### Aim of the task
Exercise in exact copying: restate word for word only the lines below from the one containing "Click the yellow 訪問回数 column header" through the one containing "Where should I click to: Click the three", omitting any pictures.

### Record excerpts
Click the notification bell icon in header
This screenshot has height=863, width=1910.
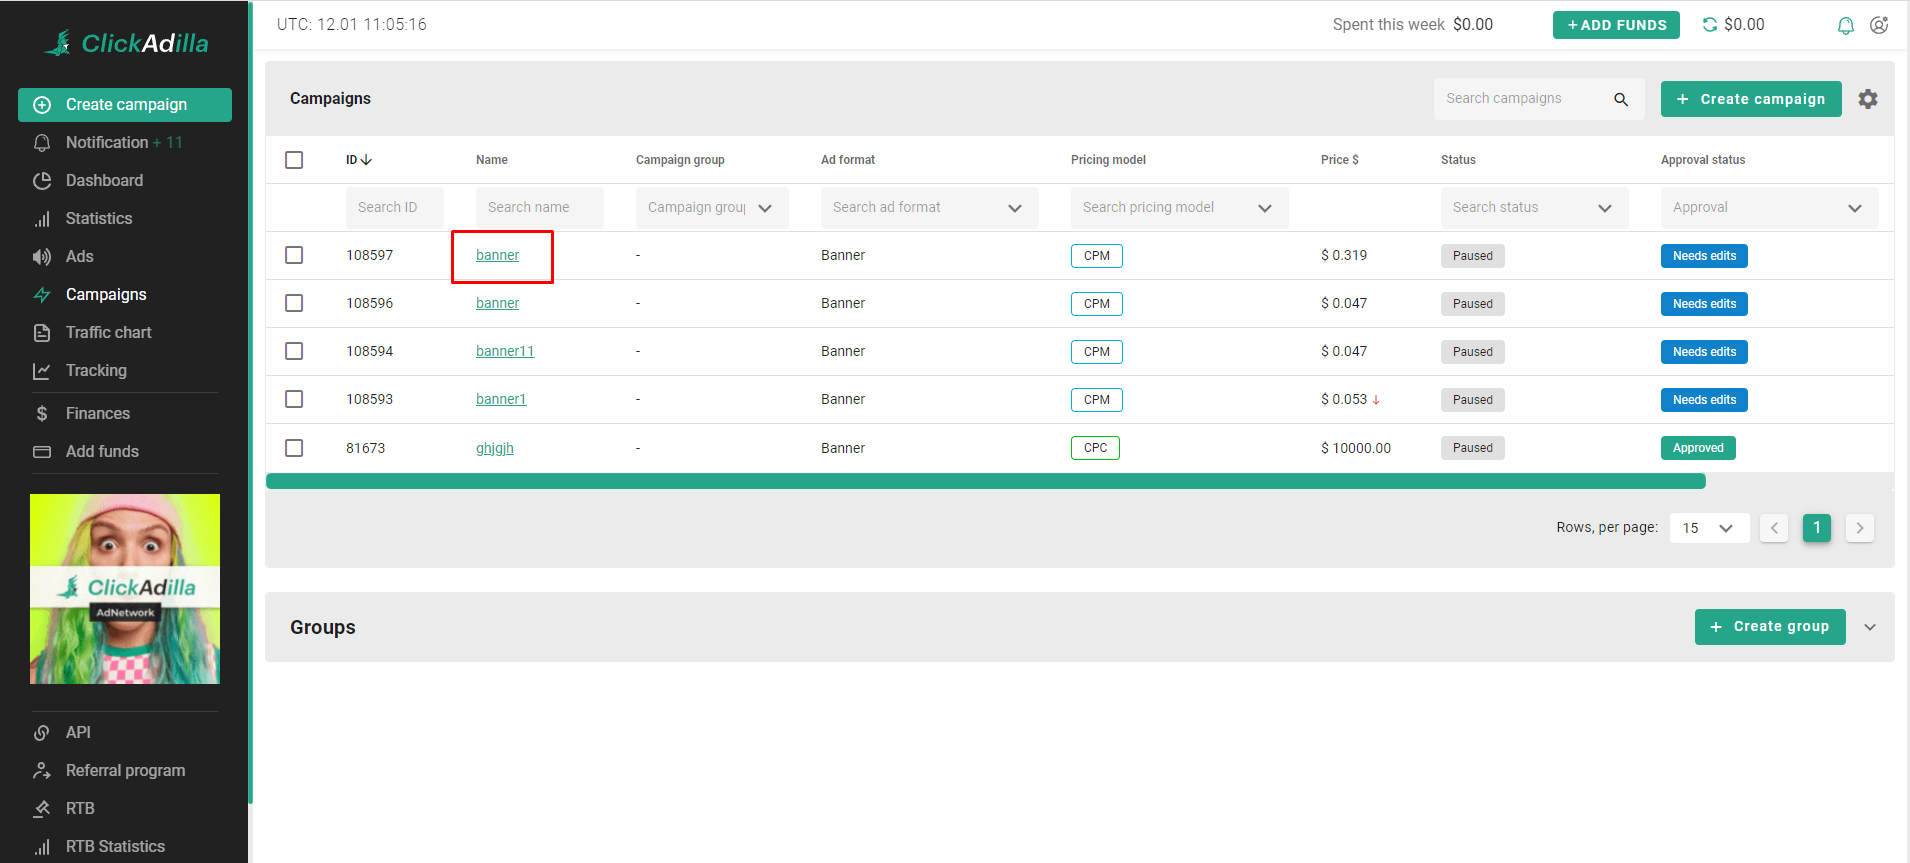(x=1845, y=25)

* * *

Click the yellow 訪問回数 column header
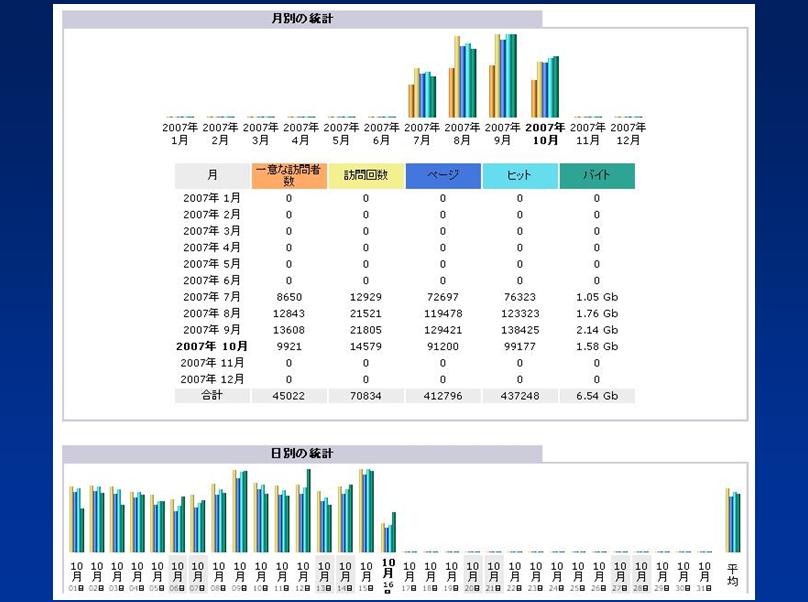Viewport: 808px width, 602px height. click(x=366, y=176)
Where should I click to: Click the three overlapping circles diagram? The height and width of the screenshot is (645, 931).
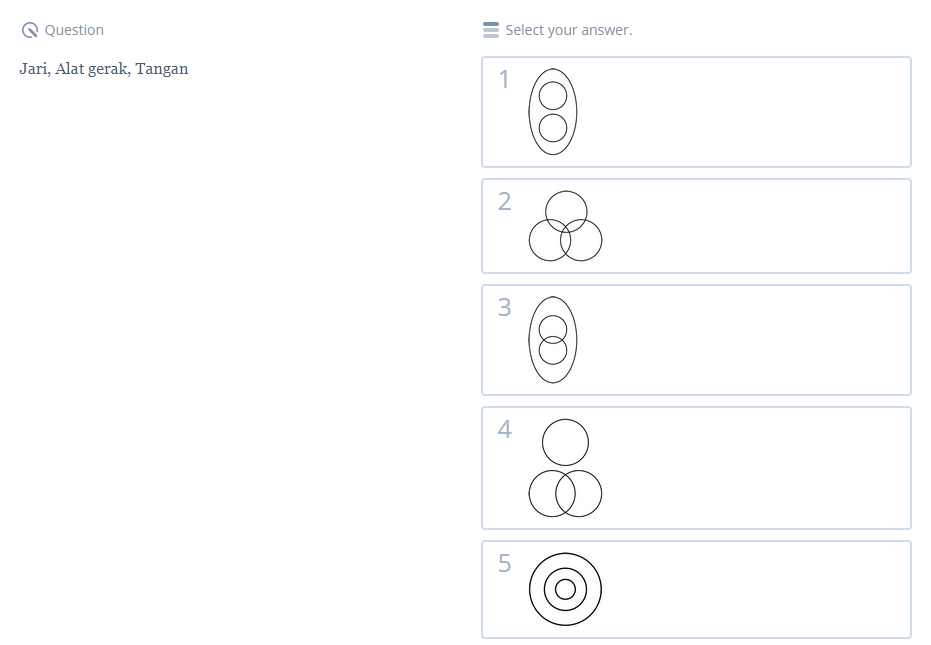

---

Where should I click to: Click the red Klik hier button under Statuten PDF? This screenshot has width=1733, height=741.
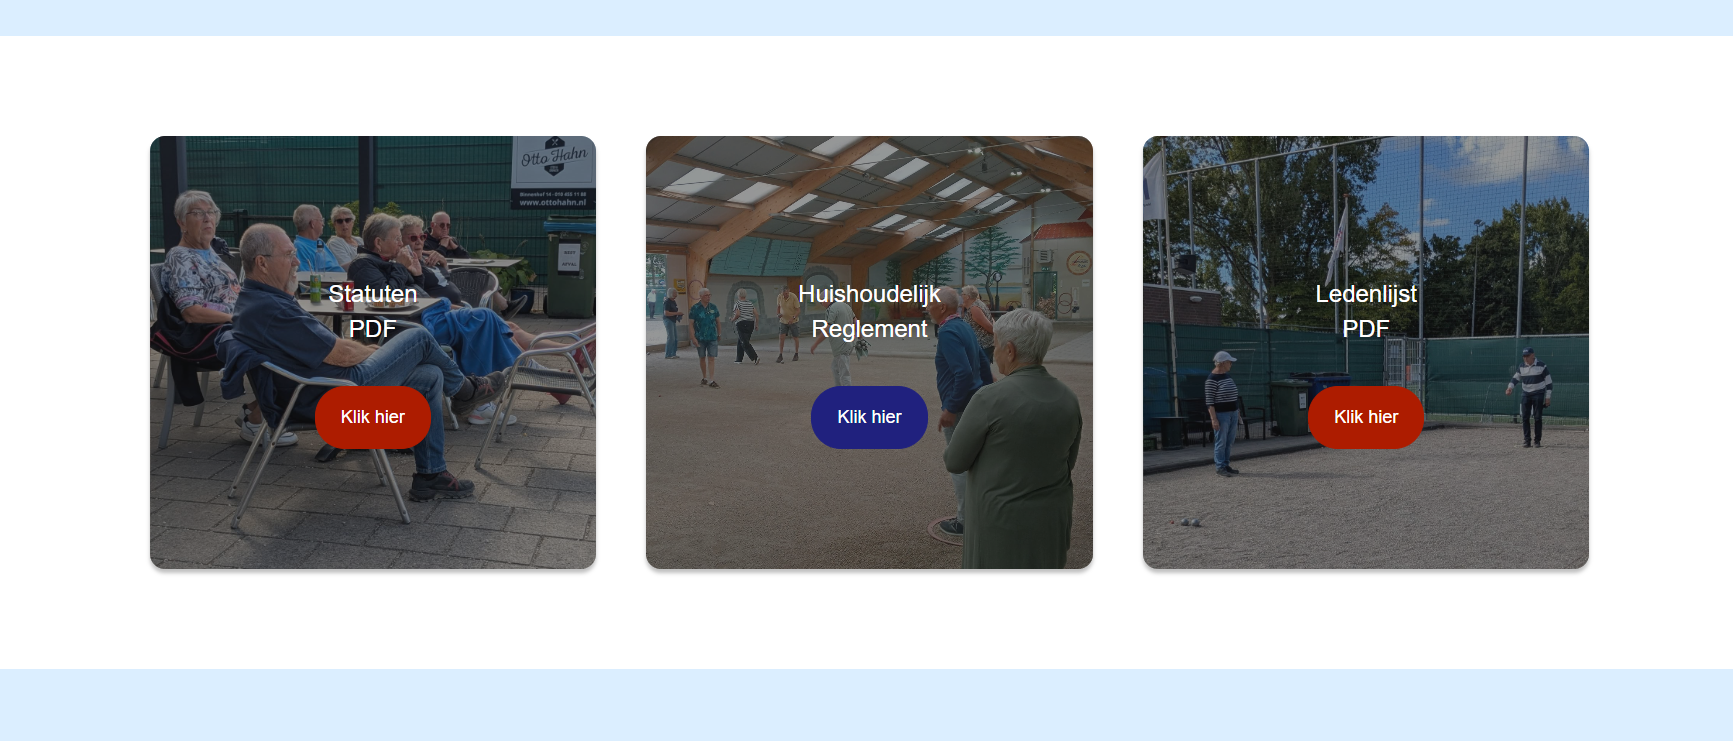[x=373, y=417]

### Response to the task
Click the yellow 訪問回数 column header
Viewport: 808px width, 602px height. click(x=366, y=176)
Where should I click to: Click the three overlapping circles diagram? The height and width of the screenshot is (645, 931).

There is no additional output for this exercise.